Area bounded by curve and y-axis
$ \text{Area bounded} = $ $ \int_{y_1}^{y_2} f(y) \phantom{.} dy $
$ \text{Area bounded} = $ $ - \int_{y_1}^{y_2} f(y) \phantom{.} dy $
Example
The figure shows part of the curve $y = \ln (x + 1) $, which passes through the origin.
(i) Express $x$ in terms of $y$.
Answer: $ x = e^y - 1 $
(ii) Hence, find the exact area bounded by the curve $y = \ln (x + 1)$, the line $y = \ln 4$ and the $y$-axis.

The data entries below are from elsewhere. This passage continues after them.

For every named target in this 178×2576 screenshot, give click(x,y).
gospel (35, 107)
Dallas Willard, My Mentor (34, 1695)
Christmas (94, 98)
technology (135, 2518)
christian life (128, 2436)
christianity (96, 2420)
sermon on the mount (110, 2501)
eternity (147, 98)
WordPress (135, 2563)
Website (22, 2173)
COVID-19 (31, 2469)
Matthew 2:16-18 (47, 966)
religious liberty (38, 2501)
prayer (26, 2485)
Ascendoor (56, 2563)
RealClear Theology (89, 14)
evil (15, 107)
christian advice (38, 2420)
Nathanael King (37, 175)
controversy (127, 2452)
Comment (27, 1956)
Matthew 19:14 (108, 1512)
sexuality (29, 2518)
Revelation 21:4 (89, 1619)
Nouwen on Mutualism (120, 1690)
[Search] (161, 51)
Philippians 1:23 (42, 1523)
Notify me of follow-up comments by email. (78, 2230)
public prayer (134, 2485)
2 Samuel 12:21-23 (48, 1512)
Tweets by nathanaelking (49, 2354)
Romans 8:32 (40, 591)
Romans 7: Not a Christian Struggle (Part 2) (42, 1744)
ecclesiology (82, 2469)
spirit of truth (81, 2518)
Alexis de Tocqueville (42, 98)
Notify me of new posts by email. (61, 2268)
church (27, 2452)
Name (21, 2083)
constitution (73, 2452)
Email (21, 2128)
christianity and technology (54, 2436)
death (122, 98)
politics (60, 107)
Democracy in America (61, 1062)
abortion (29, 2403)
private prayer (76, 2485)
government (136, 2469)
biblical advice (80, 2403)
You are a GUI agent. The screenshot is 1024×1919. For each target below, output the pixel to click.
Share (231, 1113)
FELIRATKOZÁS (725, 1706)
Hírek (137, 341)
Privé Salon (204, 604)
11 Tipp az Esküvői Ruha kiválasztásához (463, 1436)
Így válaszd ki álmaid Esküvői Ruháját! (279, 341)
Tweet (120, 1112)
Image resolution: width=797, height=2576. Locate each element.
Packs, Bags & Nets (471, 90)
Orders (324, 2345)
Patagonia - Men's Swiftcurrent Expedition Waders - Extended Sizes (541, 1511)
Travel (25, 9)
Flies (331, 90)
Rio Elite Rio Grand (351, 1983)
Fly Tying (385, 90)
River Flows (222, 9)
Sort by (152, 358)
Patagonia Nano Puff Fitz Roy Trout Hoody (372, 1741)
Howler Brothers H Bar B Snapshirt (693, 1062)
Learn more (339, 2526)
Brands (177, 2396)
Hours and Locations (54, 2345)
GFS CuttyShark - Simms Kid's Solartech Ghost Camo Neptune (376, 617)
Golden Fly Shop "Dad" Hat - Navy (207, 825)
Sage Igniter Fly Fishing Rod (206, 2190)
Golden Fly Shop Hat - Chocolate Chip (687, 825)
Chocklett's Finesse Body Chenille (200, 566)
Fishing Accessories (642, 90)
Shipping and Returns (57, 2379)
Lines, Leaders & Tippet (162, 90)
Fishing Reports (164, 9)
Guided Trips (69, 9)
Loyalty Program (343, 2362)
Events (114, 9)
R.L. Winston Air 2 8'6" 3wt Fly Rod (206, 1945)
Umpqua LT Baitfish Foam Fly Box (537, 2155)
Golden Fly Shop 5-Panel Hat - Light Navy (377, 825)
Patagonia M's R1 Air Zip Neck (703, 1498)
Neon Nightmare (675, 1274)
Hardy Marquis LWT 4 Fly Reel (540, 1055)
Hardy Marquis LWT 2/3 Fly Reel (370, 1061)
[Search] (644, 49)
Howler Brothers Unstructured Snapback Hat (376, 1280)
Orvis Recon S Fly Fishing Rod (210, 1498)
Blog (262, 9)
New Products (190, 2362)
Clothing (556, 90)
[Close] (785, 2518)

Answer: $ (3 - \ln 4) \text{ units}^2 $
Area bounded by curve and line
Sum of two areas:
For this case, the area bounded by the line $y = x + 1$ and the curve $y = -x^2 + 2x + 3$ is the sum of the area of regions $A$ and $B$:
- Region $A$ is bounded by the line $y = x + 1$ and is a triangle
- Region $B$ is bounded by the curve $y = -x^2 + 2x + 3$ and can be found by integration, i.e. $ \int_2^3 - x^2 + 2x + 3 \phantom{.} dx $
Difference of two areas:
For this case, the area bounded by the line $y = x + 1$ and the curve $y = -x^2 + 2x + 3$ is the difference of the area of regions $C + D$ and $D$:
- Regions $C$ and $D$ is bounded by the curve $y = -x^2 + 2x + 3$ and can be found by integration, i.e. $ \int_{-1}^2 - x^2 + 2x + 3 \phantom{.} dx $
- Region $D$ is bounded by the line $y = x + 1$ and is a triangle
Example
The diagram above shows part of the curve $y = {3x + 1 \over x - 1}$. Points $P(2, 7)$ and $Q(3, 5)$ lie on the curve.
(from think! A Maths Workbook Worksheet 15C)
(i) Express ${3x + 1 \over x - 1}$ in the form of $a + {b \over x - 1}$.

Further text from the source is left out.